The fact they didn't bother with the equality impact when they were drawing up their policies is outrageous and wrong. Thick, arrogant, sexist or women haters?
or all of the above? The fact they have hardley any women in their cabinet is wrong, the fact they have got rid of the Womens national commision is wrong and so on and so on.

yertile · 22/10/2010 22:25

The reality is it is impossible to make cuts that affect men and women equally, one gender is always going to be affected worse than the other. Women will be hurt more because we are more reliant on the state and make up a majority of the public sector workforce so we have benefitted from the Governments overspend so now we are going to bear the brunt of the cuts.

BoffinMum · 22/10/2010 22:36

I think the fact that this has been picked up on in the way it has is very encouraging.

omaoma · 22/10/2010 22:44

Yertile: I think the reality is that the government had a legal obligation to carry out the test to see if their budget was fair. And they didn't do it. Laziness? Deliberate? Either way, illegal, unethical, extremely bad practice and bad example for the rest of the country who quite like bending rules to save money...

Good quote in the guardian 'just because times are hard doesn't mean the law can take a walk'.

BoffinMum · 22/10/2010 22:49

I am very tempted by the Fawcett Society's 'This is what a feminist looks like' t-shirt. Do you think it would be outrageous to put them on my sons as well?

omaoma · 22/10/2010 22:50

no! do it!!

yertile · 22/10/2010 22:53

The emergency budget by its very nature was done quickly so maybe they didn't look at everything but it needed be done quickly to stop the NI rise

omaoma · 22/10/2010 23:01

...sigh... but it just comes down to the same old thing, doesn't it? oh we can always abide by the rules except when it's too difficult to?

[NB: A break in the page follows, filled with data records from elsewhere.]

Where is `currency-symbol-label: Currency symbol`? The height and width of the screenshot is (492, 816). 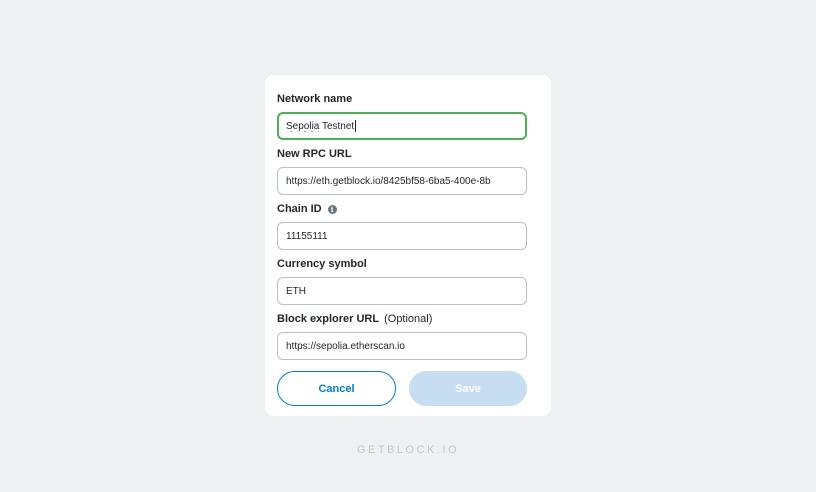
currency-symbol-label: Currency symbol is located at coordinates (322, 264).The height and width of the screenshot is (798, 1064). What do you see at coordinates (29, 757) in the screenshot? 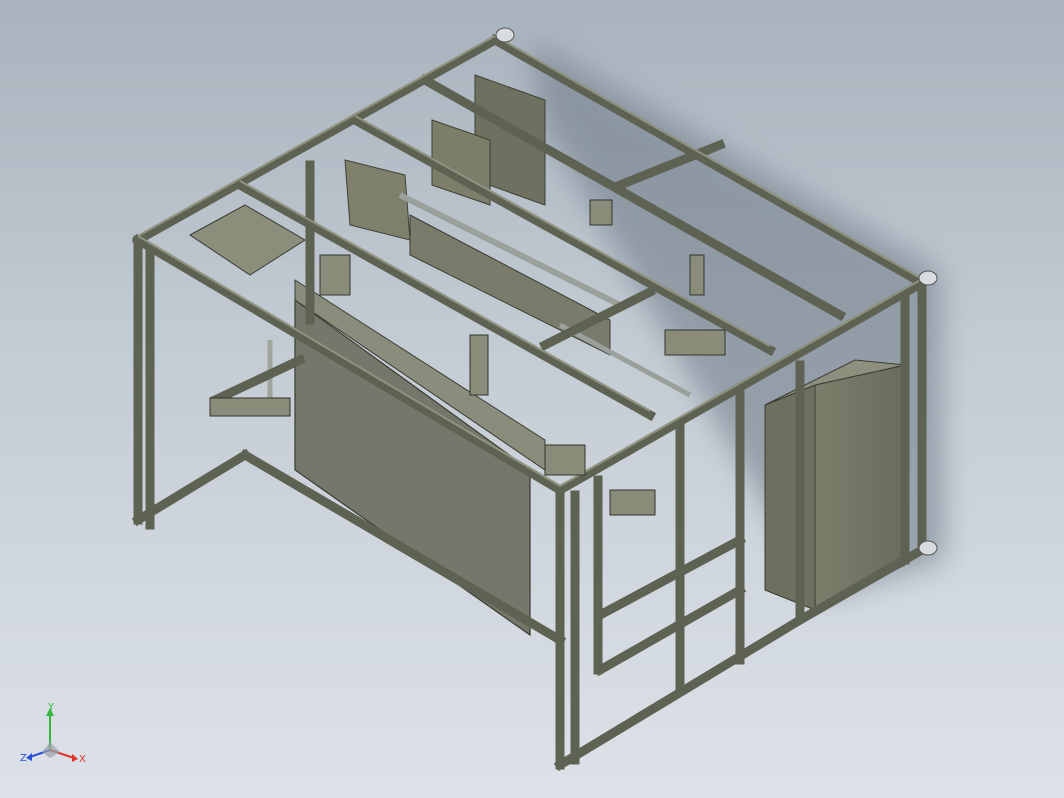
I see `z-arrow-head` at bounding box center [29, 757].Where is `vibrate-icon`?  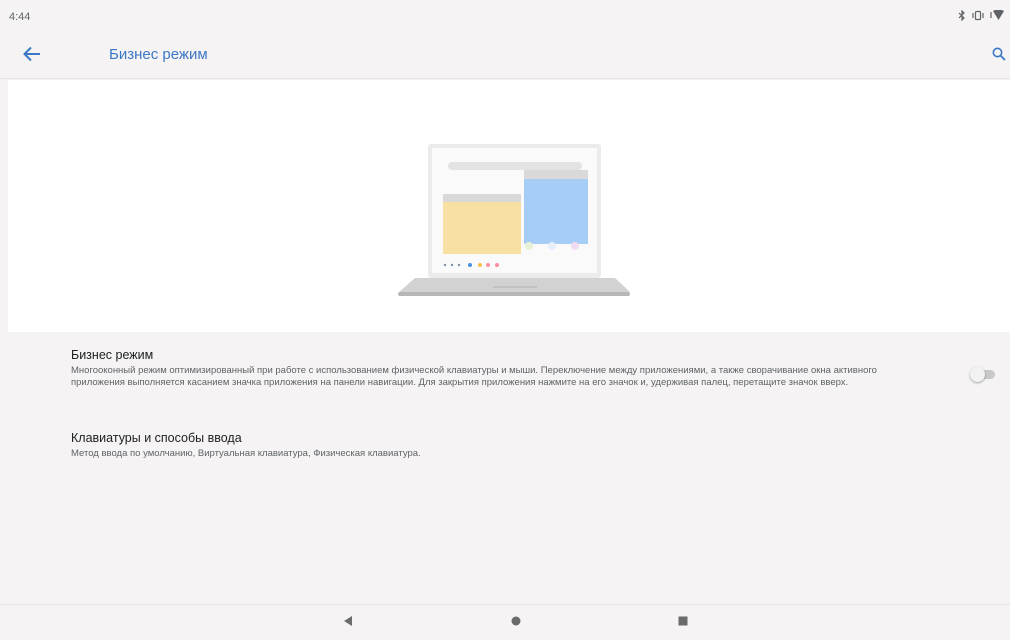
vibrate-icon is located at coordinates (978, 16).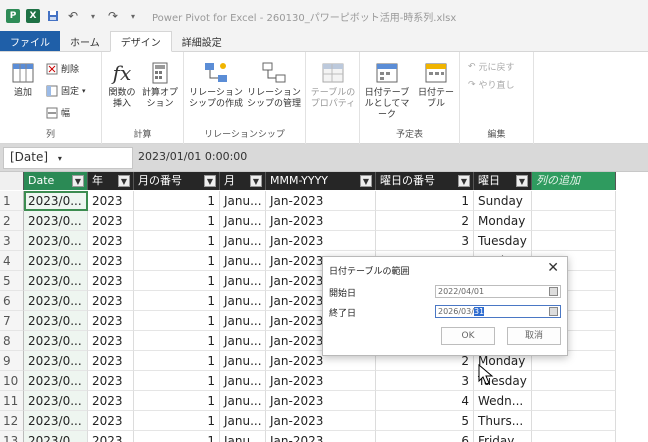  Describe the element at coordinates (333, 85) in the screenshot. I see `table-properties-button: テーブルのプロパティ` at that location.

it's like the bankers: we deserve million-pound bonuses because we are the most vital, hard-working and clever people in the world - oops but we couldn't predict or stop the financial crash, could you just lend us some money.

if the government can't get equal opportunities legislation right, then nobody can. so we might as well give up, is that the answer? i think the famous quote is something about human rights being MOST important at times of trouble, not less?

and my final point (i promise) is that it's absolutely clear from very early on in the budget doc that all these cuts are likely to hit women hardest, even without doing the calculations. so either they didn't care, or didn't notice. so they're either deliberately rolling back sexual equality by decades or stupid - either of which problems i think should be addressed publically, in court as it appears to be necessary.

WilfShelf · 22/10/2010 23:09

Fuck me: 72%? Really?

I hadn't seen this but like others, I knew of course it would affect women disproportionately (as all disadvantaged groups...) but not by how bloody much.

Where do I sign up to support the legal challenge?

BoffinMum · 22/10/2010 23:19

I think we all join the Fawcett Society to support this?

omaoma · 22/10/2010 23:23

yes i think you're right - does it cost?

dertitude · 23/10/2010 00:14

This is fiddling whilst Rome burns

Blackduck · 23/10/2010 07:06

Rome may be burning but that doesn't mean we suspend all democratic rights and duties and allow anything to happen. Give them an inch and they will take a mile. Equality and rights have been hard won, I, for one, am not prepared to just give them up because the going is rough. They tell us we are all in this together and we all need to make sacrifices, but what is coming out is women and children will bear the brunt.